What you are asked to do:
Reproduce, without any change, the items from the line that contains "72 (423, 535)" through the line that contains "Comment (24, 542)", including both of those lines.

Records to process:

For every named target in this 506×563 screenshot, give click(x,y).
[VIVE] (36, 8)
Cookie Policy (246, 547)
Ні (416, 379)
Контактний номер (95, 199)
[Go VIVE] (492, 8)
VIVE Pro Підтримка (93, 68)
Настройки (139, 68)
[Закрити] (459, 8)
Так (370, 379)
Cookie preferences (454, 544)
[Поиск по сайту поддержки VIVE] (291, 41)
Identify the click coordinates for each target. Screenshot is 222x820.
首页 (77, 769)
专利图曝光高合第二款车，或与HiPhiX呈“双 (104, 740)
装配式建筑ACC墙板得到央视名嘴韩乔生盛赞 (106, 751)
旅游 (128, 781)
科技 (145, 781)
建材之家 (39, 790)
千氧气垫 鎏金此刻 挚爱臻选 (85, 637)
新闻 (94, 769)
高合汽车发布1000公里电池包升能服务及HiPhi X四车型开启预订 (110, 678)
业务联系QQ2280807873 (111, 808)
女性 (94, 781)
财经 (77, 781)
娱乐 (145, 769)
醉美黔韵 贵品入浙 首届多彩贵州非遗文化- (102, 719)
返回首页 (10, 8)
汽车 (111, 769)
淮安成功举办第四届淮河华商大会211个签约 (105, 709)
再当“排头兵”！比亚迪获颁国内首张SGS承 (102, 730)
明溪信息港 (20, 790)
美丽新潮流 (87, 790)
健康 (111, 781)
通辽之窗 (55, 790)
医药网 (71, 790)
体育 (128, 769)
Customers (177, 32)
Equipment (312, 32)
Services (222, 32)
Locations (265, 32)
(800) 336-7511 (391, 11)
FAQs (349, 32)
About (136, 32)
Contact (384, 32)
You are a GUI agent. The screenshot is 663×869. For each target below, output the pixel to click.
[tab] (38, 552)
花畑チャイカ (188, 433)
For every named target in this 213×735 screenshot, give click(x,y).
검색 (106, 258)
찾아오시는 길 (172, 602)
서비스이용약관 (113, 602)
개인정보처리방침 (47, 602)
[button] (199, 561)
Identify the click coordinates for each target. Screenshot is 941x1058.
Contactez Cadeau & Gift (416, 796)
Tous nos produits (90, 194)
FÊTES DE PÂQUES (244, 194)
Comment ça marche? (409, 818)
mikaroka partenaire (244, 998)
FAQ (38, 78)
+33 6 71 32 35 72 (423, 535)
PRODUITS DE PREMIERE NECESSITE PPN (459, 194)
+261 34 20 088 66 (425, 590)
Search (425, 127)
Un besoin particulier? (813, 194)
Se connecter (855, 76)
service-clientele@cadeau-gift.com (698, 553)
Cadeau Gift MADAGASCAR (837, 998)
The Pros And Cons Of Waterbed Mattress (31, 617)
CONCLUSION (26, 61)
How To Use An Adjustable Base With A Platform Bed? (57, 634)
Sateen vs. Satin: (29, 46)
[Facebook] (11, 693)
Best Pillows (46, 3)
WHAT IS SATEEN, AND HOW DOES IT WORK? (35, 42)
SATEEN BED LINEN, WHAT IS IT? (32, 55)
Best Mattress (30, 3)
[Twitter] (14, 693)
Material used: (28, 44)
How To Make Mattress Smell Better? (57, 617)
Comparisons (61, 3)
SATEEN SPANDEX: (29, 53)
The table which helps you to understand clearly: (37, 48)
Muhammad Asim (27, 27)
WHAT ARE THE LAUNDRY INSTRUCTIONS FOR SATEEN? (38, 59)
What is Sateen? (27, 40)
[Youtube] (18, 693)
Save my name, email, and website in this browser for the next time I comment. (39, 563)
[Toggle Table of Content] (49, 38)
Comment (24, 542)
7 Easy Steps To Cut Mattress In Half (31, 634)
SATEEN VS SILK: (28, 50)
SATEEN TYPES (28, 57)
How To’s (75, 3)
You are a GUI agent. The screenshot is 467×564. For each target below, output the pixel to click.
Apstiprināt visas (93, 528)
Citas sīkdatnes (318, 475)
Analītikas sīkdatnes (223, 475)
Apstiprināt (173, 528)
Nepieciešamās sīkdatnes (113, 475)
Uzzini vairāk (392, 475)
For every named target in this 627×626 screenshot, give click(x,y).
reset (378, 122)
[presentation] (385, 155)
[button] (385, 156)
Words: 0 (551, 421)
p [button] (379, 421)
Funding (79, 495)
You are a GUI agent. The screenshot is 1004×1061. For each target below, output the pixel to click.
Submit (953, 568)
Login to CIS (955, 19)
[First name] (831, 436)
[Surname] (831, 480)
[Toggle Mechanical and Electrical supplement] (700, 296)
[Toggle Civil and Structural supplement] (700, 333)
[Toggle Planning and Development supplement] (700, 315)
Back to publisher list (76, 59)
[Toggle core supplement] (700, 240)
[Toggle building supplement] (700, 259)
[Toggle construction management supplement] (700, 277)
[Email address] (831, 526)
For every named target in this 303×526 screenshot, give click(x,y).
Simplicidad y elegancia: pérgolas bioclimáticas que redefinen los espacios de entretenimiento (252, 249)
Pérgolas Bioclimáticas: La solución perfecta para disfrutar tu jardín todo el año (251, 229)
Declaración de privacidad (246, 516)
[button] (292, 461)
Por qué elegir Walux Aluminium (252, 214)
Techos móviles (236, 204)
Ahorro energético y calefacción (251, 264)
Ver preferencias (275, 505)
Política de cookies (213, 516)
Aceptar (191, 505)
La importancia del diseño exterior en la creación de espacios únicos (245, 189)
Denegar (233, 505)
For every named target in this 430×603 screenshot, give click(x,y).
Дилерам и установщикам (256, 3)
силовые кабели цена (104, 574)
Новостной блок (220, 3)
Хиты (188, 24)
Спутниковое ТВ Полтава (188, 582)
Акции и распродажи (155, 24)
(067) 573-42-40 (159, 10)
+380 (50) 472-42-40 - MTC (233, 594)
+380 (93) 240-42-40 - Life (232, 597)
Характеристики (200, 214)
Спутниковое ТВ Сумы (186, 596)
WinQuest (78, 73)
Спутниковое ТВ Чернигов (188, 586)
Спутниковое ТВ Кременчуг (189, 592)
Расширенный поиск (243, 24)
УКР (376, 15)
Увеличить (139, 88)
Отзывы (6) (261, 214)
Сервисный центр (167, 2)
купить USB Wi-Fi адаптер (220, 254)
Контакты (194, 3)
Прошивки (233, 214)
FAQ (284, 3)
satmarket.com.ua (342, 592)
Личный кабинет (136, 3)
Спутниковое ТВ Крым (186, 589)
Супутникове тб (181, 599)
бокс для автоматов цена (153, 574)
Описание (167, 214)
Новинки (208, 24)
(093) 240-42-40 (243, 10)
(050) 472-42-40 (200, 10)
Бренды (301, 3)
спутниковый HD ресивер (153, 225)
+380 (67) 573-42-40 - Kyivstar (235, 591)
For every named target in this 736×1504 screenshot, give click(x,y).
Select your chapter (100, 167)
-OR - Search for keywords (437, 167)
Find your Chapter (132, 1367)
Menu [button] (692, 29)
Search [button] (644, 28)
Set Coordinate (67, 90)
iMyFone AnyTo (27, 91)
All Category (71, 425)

Complete output:
+33 6 71 32 35 72 (423, 535)
PRODUITS DE PREMIERE NECESSITE PPN (459, 194)
+261 34 20 088 66 (425, 590)
Search (425, 127)
Un besoin particulier? (813, 194)
Se connecter (855, 76)
service-clientele@cadeau-gift.com (698, 553)
Cadeau Gift MADAGASCAR (837, 998)
The Pros And Cons Of Waterbed Mattress (31, 617)
CONCLUSION (26, 61)
How To Use An Adjustable Base With A Platform Bed? (57, 634)
Sateen vs. Satin: (29, 46)
[Facebook] (11, 693)
Best Pillows (46, 3)
WHAT IS SATEEN, AND HOW DOES IT WORK? (35, 42)
SATEEN BED LINEN, WHAT IS IT? (32, 55)
Best Mattress (30, 3)
[Twitter] (14, 693)
Material used: (28, 44)
How To Make Mattress Smell Better? (57, 617)
Comparisons (61, 3)
SATEEN SPANDEX: (29, 53)
The table which helps you to understand clearly: (37, 48)
Muhammad Asim (27, 27)
WHAT ARE THE LAUNDRY INSTRUCTIONS FOR SATEEN? (38, 59)
What is Sateen? (27, 40)
[Youtube] (18, 693)
Save my name, email, and website in this browser for the next time I comment. (39, 563)
[Toggle Table of Content] (49, 38)
Comment (24, 542)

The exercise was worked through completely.